The protagonist sends his sidekicks to kidnap the dance master, a non-resident Indian (NRI) from Chicago in the US, from airport. The dance master acted by legendary Telugu comedian Brahmanandam mistakes them as those who have come to receive him. But he hates Indians for the sole reason that they have a cheaper currency called rupee. When a passenger dashes him by mistake in the arrival lounge, he comments:
"bloody Indians. All are one rupee coins. I should maintain some distance". He asks hero's sidekicks who are waiting for him with placards, to keep distance from him. An innocent among them asks him why they have to keep away from him.
“Do you know who are you?” the dance master by name Dr Rangeela asks them.
“Indians”, they answer in unison.“What is your currency?”“Rupees”, they replyThen, the dance master comes out with an interesting explanation for maintaining distance from resident Indians. This is what he says.
“My currency is dollar.

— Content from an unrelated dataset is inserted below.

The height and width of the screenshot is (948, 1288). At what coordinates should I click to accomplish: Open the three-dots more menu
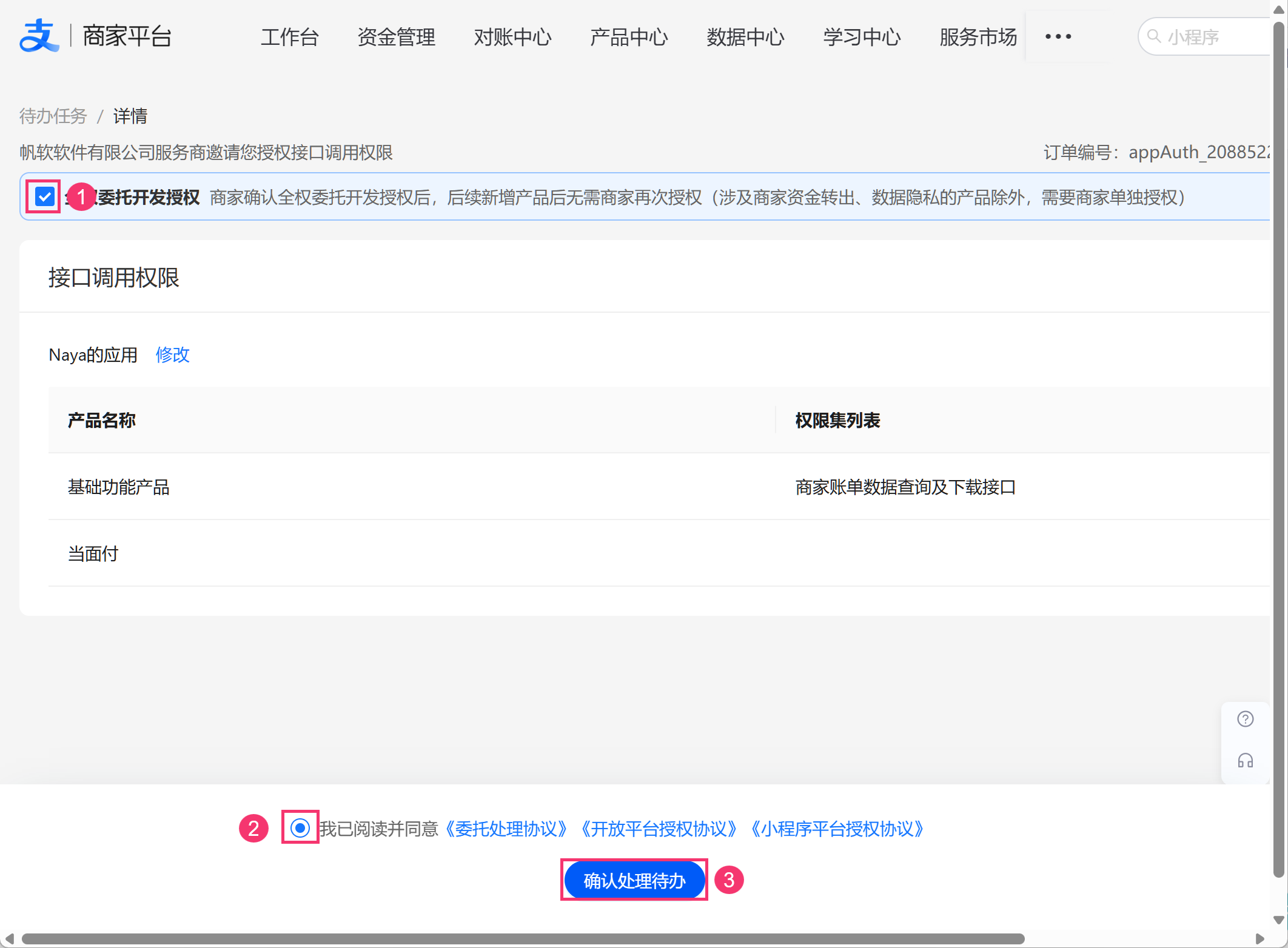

What is distance between you and me?”“47 rupees” (The exchange rate of rupee against US dollar was Rs 47 when the movie was shot. It's nearly Rs 64 now) "So, maintain at least 46 feet distance from me," he orders them.
Though a hilarious scene that leaves audience in splits thanks to the versatility of the ace comedian, it goes on to highlight the plight of Indian currency and the tangible disdain the NRIs have towards the rupee. It also shows that cheaper Indian currency is the sole reason why the cream of Indian talent as well as a large number of dump heads are flocking to foreign shores.
What else can they do? Toilet cleaning job in the US fetches more salary in the US than a respectable teacher post in India! (Average annual salary in the US is $41,080 (Rs 26.3 lakh) while it is measly $1,654 (Rs 1.06 lakh) in India)
Some analysts say the Indian rupee will fall from the current levels and hit century (read one US dollar will be equal to Rs 100) in not so distant future. We hope and pray that it will not happen. Otherwise, we, bloody Indians, will have to maintain at least 99 feet distance from Dr Rangeela!